### Work instruction
Make an exact copy of every entry, from the first line to the last.
——
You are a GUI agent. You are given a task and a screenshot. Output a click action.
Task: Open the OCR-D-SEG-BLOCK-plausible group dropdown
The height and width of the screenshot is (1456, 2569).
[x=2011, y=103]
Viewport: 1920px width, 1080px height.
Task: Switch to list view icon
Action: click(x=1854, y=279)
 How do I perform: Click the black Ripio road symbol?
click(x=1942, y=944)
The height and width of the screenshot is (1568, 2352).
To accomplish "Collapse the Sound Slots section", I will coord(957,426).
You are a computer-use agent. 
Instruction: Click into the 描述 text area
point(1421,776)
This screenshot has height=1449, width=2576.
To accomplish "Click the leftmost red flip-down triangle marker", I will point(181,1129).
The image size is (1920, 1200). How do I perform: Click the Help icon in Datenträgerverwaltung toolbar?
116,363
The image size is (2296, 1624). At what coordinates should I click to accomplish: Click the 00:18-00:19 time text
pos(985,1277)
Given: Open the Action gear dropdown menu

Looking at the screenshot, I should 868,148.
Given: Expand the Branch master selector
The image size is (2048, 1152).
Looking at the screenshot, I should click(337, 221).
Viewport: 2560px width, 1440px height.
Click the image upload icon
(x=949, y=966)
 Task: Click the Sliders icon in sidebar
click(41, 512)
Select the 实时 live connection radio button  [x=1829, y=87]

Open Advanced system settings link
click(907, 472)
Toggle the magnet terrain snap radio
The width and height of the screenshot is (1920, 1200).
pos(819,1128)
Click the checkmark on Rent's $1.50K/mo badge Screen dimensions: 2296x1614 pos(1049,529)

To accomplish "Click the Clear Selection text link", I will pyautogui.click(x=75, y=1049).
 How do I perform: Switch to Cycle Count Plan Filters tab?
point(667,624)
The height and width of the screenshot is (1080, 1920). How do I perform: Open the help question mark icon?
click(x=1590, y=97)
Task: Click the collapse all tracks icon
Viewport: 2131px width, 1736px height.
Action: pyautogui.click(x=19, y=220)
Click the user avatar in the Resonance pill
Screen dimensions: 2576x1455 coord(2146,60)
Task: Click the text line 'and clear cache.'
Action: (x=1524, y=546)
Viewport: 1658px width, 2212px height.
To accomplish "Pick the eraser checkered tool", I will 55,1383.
——
### Solution to the problem
You are a GUI agent. You are given a task and a screenshot. Output a click action.
Task: Open the OCR-D-SEG-BLOCK-plausible group dropdown
The height and width of the screenshot is (1456, 2569).
[x=2011, y=103]
Viewport: 1920px width, 1080px height.
Task: Switch to list view icon
Action: click(x=1854, y=279)
 How do I perform: Click the black Ripio road symbol?
click(x=1942, y=944)
The height and width of the screenshot is (1568, 2352).
To accomplish "Collapse the Sound Slots section", I will coord(957,426).
You are a computer-use agent. 
Instruction: Click into the 描述 text area
point(1421,776)
This screenshot has height=1449, width=2576.
To accomplish "Click the leftmost red flip-down triangle marker", I will point(181,1129).
The image size is (1920, 1200). How do I perform: Click the Help icon in Datenträgerverwaltung toolbar?
116,363
The image size is (2296, 1624). At what coordinates should I click to accomplish: Click the 00:18-00:19 time text
pos(985,1277)
Given: Open the Action gear dropdown menu

Looking at the screenshot, I should 868,148.
Given: Expand the Branch master selector
The image size is (2048, 1152).
Looking at the screenshot, I should click(337, 221).
Viewport: 2560px width, 1440px height.
Click the image upload icon
(x=949, y=966)
 Task: Click the Sliders icon in sidebar
click(41, 512)
Select the 实时 live connection radio button  [x=1829, y=87]

Open Advanced system settings link
click(907, 472)
Toggle the magnet terrain snap radio
The width and height of the screenshot is (1920, 1200).
pos(819,1128)
Click the checkmark on Rent's $1.50K/mo badge Screen dimensions: 2296x1614 pos(1049,529)

To accomplish "Click the Clear Selection text link", I will pyautogui.click(x=75, y=1049).
 How do I perform: Switch to Cycle Count Plan Filters tab?
point(667,624)
The height and width of the screenshot is (1080, 1920). How do I perform: Open the help question mark icon?
click(x=1590, y=97)
Task: Click the collapse all tracks icon
Viewport: 2131px width, 1736px height.
Action: pyautogui.click(x=19, y=220)
Click the user avatar in the Resonance pill
Screen dimensions: 2576x1455 coord(2146,60)
Task: Click the text line 'and clear cache.'
Action: (x=1524, y=546)
Viewport: 1658px width, 2212px height.
To accomplish "Pick the eraser checkered tool", I will 55,1383.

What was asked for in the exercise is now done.